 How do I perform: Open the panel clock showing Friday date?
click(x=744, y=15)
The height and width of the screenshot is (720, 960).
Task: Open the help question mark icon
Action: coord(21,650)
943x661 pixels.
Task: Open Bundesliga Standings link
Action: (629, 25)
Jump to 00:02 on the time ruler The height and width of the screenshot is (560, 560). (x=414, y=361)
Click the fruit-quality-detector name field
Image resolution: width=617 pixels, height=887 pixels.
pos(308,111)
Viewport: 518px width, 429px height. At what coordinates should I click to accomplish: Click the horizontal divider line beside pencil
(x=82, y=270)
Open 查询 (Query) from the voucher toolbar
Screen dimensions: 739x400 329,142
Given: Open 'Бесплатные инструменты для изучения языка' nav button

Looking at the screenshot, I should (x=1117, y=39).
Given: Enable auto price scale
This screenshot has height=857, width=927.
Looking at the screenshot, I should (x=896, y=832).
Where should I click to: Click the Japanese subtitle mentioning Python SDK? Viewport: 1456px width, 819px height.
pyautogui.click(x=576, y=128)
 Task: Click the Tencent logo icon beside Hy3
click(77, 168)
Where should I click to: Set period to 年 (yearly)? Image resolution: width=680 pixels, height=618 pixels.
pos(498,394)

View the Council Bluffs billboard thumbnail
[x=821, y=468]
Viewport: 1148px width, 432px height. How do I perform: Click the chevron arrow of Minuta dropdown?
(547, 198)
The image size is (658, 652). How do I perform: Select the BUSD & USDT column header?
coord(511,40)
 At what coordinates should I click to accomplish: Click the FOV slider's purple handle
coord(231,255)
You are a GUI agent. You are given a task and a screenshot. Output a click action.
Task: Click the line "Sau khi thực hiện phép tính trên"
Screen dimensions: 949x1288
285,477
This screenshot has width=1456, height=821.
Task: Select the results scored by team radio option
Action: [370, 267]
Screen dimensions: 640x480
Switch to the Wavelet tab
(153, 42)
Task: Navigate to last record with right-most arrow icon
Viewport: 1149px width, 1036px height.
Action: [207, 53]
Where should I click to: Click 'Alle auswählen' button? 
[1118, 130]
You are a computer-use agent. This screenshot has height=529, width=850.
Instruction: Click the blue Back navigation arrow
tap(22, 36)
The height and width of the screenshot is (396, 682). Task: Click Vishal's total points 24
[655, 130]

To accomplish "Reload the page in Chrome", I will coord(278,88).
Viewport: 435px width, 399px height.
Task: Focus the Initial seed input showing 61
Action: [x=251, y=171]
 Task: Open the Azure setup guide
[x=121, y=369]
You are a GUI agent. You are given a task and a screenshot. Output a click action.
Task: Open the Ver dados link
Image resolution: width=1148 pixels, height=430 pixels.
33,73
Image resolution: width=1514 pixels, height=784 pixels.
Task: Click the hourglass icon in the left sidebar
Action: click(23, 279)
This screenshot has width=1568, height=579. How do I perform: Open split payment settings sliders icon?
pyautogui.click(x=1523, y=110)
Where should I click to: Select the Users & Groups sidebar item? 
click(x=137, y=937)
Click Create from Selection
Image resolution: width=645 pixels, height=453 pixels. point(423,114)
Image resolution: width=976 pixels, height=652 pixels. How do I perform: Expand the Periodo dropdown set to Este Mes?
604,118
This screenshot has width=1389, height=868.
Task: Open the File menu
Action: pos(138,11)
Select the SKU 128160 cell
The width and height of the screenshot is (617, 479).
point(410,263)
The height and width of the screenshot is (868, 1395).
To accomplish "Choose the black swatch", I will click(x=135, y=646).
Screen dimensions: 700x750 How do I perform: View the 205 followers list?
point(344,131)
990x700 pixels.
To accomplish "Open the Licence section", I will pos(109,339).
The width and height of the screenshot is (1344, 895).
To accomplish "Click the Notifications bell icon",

━━━━━━━━━━━━━━━━━━━━

Every record must be output again with its wording unchanged.

_Solution below_:
 How do I perform: Open the panel clock showing Friday date?
click(x=744, y=15)
The height and width of the screenshot is (720, 960).
Task: Open the help question mark icon
Action: coord(21,650)
943x661 pixels.
Task: Open Bundesliga Standings link
Action: (629, 25)
Jump to 00:02 on the time ruler The height and width of the screenshot is (560, 560). (x=414, y=361)
Click the fruit-quality-detector name field
Image resolution: width=617 pixels, height=887 pixels.
pos(308,111)
Viewport: 518px width, 429px height. At what coordinates should I click to accomplish: Click the horizontal divider line beside pencil
(x=82, y=270)
Open 查询 (Query) from the voucher toolbar
Screen dimensions: 739x400 329,142
Given: Open 'Бесплатные инструменты для изучения языка' nav button

Looking at the screenshot, I should (x=1117, y=39).
Given: Enable auto price scale
This screenshot has height=857, width=927.
Looking at the screenshot, I should (x=896, y=832).
Where should I click to: Click the Japanese subtitle mentioning Python SDK? Viewport: 1456px width, 819px height.
pyautogui.click(x=576, y=128)
 Task: Click the Tencent logo icon beside Hy3
click(77, 168)
Where should I click to: Set period to 年 (yearly)? Image resolution: width=680 pixels, height=618 pixels.
pos(498,394)

View the Council Bluffs billboard thumbnail
[x=821, y=468]
Viewport: 1148px width, 432px height. How do I perform: Click the chevron arrow of Minuta dropdown?
(547, 198)
The image size is (658, 652). How do I perform: Select the BUSD & USDT column header?
coord(511,40)
 At what coordinates should I click to accomplish: Click the FOV slider's purple handle
coord(231,255)
You are a GUI agent. You are given a task and a screenshot. Output a click action.
Task: Click the line "Sau khi thực hiện phép tính trên"
Screen dimensions: 949x1288
285,477
This screenshot has width=1456, height=821.
Task: Select the results scored by team radio option
Action: [370, 267]
Screen dimensions: 640x480
Switch to the Wavelet tab
(153, 42)
Task: Navigate to last record with right-most arrow icon
Viewport: 1149px width, 1036px height.
Action: [207, 53]
Where should I click to: Click 'Alle auswählen' button? 
[1118, 130]
You are a computer-use agent. This screenshot has height=529, width=850.
Instruction: Click the blue Back navigation arrow
tap(22, 36)
The height and width of the screenshot is (396, 682). Task: Click Vishal's total points 24
[655, 130]

To accomplish "Reload the page in Chrome", I will coord(278,88).
Viewport: 435px width, 399px height.
Task: Focus the Initial seed input showing 61
Action: [x=251, y=171]
 Task: Open the Azure setup guide
[x=121, y=369]
You are a GUI agent. You are given a task and a screenshot. Output a click action.
Task: Open the Ver dados link
Image resolution: width=1148 pixels, height=430 pixels.
33,73
Image resolution: width=1514 pixels, height=784 pixels.
Task: Click the hourglass icon in the left sidebar
Action: click(23, 279)
This screenshot has width=1568, height=579. How do I perform: Open split payment settings sliders icon?
pyautogui.click(x=1523, y=110)
Where should I click to: Select the Users & Groups sidebar item? 
click(x=137, y=937)
Click Create from Selection
Image resolution: width=645 pixels, height=453 pixels. point(423,114)
Image resolution: width=976 pixels, height=652 pixels. How do I perform: Expand the Periodo dropdown set to Este Mes?
604,118
This screenshot has width=1389, height=868.
Task: Open the File menu
Action: pos(138,11)
Select the SKU 128160 cell
The width and height of the screenshot is (617, 479).
point(410,263)
The height and width of the screenshot is (868, 1395).
To accomplish "Choose the black swatch", I will click(x=135, y=646).
Screen dimensions: 700x750 How do I perform: View the 205 followers list?
point(344,131)
990x700 pixels.
To accomplish "Open the Licence section", I will pos(109,339).
The width and height of the screenshot is (1344, 895).
To accomplish "Click the Notifications bell icon",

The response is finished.